• [ASSIGNMENT] Look through the material beneath and copy each line with the word "computer".

• [DATA]
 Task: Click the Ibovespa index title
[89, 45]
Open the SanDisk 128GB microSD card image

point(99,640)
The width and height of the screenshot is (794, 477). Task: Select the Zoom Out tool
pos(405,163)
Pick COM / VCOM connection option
--
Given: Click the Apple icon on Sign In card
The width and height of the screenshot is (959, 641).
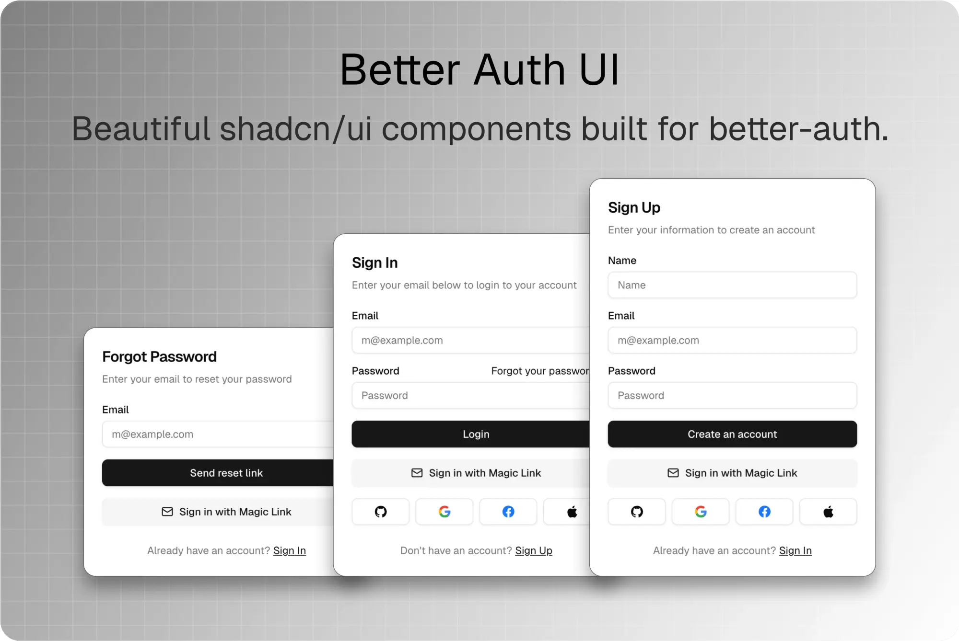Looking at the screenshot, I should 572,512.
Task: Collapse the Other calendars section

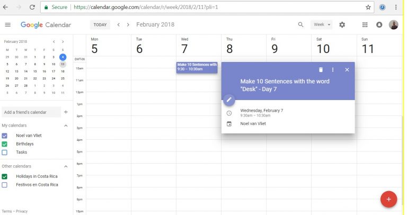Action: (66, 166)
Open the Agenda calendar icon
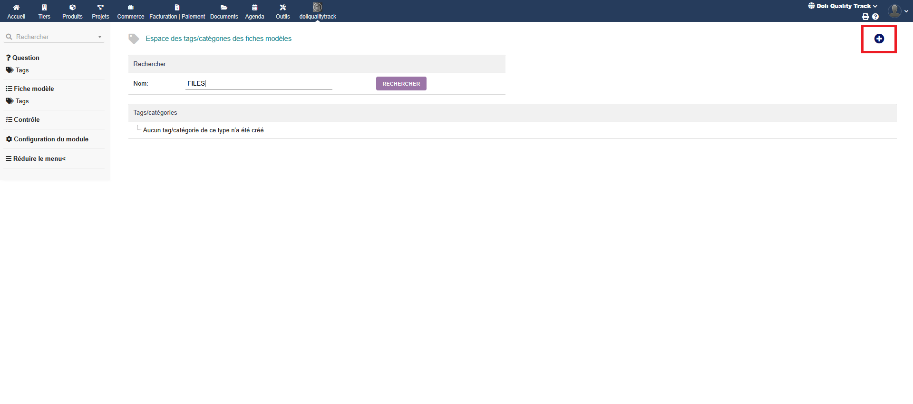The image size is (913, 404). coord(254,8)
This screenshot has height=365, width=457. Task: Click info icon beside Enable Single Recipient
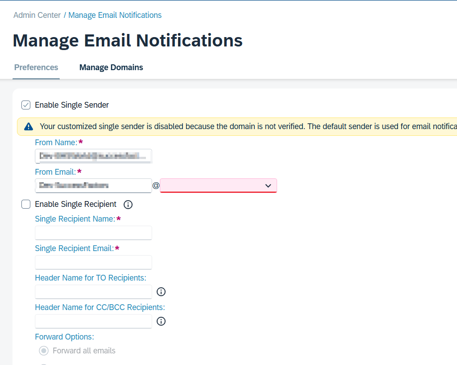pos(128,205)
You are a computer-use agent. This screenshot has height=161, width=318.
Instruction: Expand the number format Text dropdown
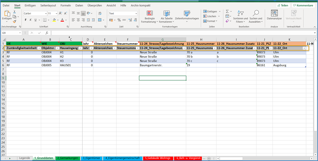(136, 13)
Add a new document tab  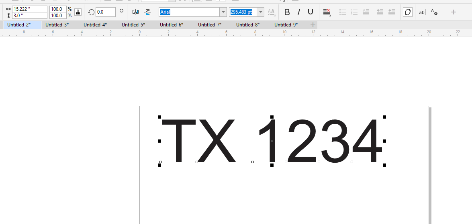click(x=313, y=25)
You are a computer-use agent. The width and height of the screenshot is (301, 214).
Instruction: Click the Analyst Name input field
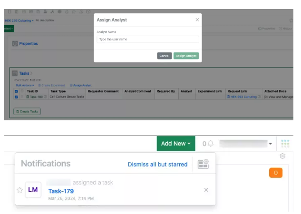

• [EXERCISE RESULT]
You are a computer-use agent. This screenshot has height=161, width=318.
You are a computer-use agent. The width and height of the screenshot is (301, 214).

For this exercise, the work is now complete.